String changing size on failure?

Wed Nov 1 16:39:43 EDT 2017

On 2017-11-01, Ned Batchelder <ned at nedbatchelder.com> wrote:
> On 11/1/17 4:17 PM, MRAB wrote:
>> On 2017-11-01 19:26, Ned Batchelder wrote:
>>>   From David Beazley 
>>> (https://twitter.com/dabeaz/status/925787482515533830):
>>>
>>>       >>> a = 'n'
>>>       >>> b = 'ñ'
>>>       >>> sys.getsizeof(a)
>>>      50
>>>       >>> sys.getsizeof(b)
>>>      74
>>>       >>> float(b)
>>>      Traceback (most recent call last):
>>>         File "<stdin>", line 1, in <module>
>>>      ValueError: could not convert string to float: 'ñ'
>>>       >>> sys.getsizeof(b)
>>>      77
>>>
>>> Huh?
>>>
>> It's all explained in PEP 393.
>>
>> It's creating an additional representation (UTF-8 + zero-byte 
>> terminator) of the value and is caching that, so there'll then be the 
>> bytes for 'ñ' and the bytes for the UTF-8 (0xC3 0xB1 0x00).
>>
>> When the string is ASCII, the bytes of the UTF-8 representation is 
>> identical to those or the original string, so it can share them.
>
> That explains why b is larger than a to begin with

No, that size difference is due to the additional bytes required for
the internal representation of the string.

> but it doesn't explain why float(b) is changing the size of b.
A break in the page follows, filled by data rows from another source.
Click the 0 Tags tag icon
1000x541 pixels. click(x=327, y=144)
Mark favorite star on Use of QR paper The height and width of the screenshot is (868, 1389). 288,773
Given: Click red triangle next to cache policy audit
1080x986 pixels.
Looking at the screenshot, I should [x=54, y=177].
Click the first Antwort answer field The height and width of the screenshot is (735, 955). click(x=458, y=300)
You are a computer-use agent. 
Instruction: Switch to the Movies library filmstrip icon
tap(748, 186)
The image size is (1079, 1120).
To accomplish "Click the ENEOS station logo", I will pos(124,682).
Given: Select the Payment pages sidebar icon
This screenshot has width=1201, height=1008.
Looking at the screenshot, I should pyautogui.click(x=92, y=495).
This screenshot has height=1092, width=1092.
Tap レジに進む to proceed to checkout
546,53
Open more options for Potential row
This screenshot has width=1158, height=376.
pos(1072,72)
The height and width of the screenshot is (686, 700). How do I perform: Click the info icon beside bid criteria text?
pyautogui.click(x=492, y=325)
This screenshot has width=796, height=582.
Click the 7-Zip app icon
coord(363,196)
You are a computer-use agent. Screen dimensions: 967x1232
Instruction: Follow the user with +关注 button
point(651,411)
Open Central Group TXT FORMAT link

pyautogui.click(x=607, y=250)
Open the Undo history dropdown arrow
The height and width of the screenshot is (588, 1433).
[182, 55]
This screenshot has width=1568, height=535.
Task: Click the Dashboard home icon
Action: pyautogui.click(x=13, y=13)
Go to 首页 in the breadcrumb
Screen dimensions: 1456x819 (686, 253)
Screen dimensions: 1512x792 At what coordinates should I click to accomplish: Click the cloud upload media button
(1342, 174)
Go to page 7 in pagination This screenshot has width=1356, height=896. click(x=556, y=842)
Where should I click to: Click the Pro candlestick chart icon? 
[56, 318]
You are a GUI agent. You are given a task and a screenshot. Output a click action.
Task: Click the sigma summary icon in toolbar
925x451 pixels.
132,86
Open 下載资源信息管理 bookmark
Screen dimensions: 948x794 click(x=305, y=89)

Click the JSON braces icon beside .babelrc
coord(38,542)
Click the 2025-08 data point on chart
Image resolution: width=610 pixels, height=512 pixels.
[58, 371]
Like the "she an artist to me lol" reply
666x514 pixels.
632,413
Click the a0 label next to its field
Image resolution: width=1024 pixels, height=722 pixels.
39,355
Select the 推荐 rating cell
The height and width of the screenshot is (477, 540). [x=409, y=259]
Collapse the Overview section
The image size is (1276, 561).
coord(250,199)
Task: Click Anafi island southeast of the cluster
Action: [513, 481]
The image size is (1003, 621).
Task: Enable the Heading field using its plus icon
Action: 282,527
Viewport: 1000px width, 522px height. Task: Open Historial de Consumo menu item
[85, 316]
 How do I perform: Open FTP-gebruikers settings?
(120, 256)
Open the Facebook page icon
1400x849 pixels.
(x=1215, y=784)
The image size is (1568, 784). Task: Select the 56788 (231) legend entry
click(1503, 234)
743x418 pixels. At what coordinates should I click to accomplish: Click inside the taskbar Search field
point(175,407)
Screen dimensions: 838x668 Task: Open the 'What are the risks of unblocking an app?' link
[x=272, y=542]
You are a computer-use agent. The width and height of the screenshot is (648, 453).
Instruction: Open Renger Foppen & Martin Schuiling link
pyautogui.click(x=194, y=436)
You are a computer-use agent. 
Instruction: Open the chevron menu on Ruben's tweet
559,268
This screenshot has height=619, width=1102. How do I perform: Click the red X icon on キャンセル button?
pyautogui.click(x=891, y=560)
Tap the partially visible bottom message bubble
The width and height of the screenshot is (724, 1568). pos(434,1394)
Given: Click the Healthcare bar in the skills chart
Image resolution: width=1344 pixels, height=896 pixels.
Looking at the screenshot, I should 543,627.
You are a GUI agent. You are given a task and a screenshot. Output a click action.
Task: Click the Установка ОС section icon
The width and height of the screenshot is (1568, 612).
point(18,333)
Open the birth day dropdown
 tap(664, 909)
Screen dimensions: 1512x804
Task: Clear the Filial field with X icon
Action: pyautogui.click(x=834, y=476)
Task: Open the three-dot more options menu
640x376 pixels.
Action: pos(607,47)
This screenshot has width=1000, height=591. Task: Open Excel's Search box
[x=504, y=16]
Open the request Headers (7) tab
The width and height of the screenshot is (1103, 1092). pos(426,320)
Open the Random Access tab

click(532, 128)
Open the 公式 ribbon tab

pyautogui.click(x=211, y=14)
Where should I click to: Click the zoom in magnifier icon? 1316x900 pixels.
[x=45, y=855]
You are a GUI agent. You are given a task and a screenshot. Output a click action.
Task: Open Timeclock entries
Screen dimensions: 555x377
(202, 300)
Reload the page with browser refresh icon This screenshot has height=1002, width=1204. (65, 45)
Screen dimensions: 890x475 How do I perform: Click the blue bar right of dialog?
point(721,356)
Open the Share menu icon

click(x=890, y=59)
The additional UTF-8 representation isn't being created and cached
until the float() call is made.

-- 
Grant Edwards               grant.b.edwards        Yow! ONE LIFE TO LIVE for
                                  at               ALL MY CHILDREN in ANOTHER
                              gmail.com            WORLD all THE DAYS OF
                                                   OUR LIVES.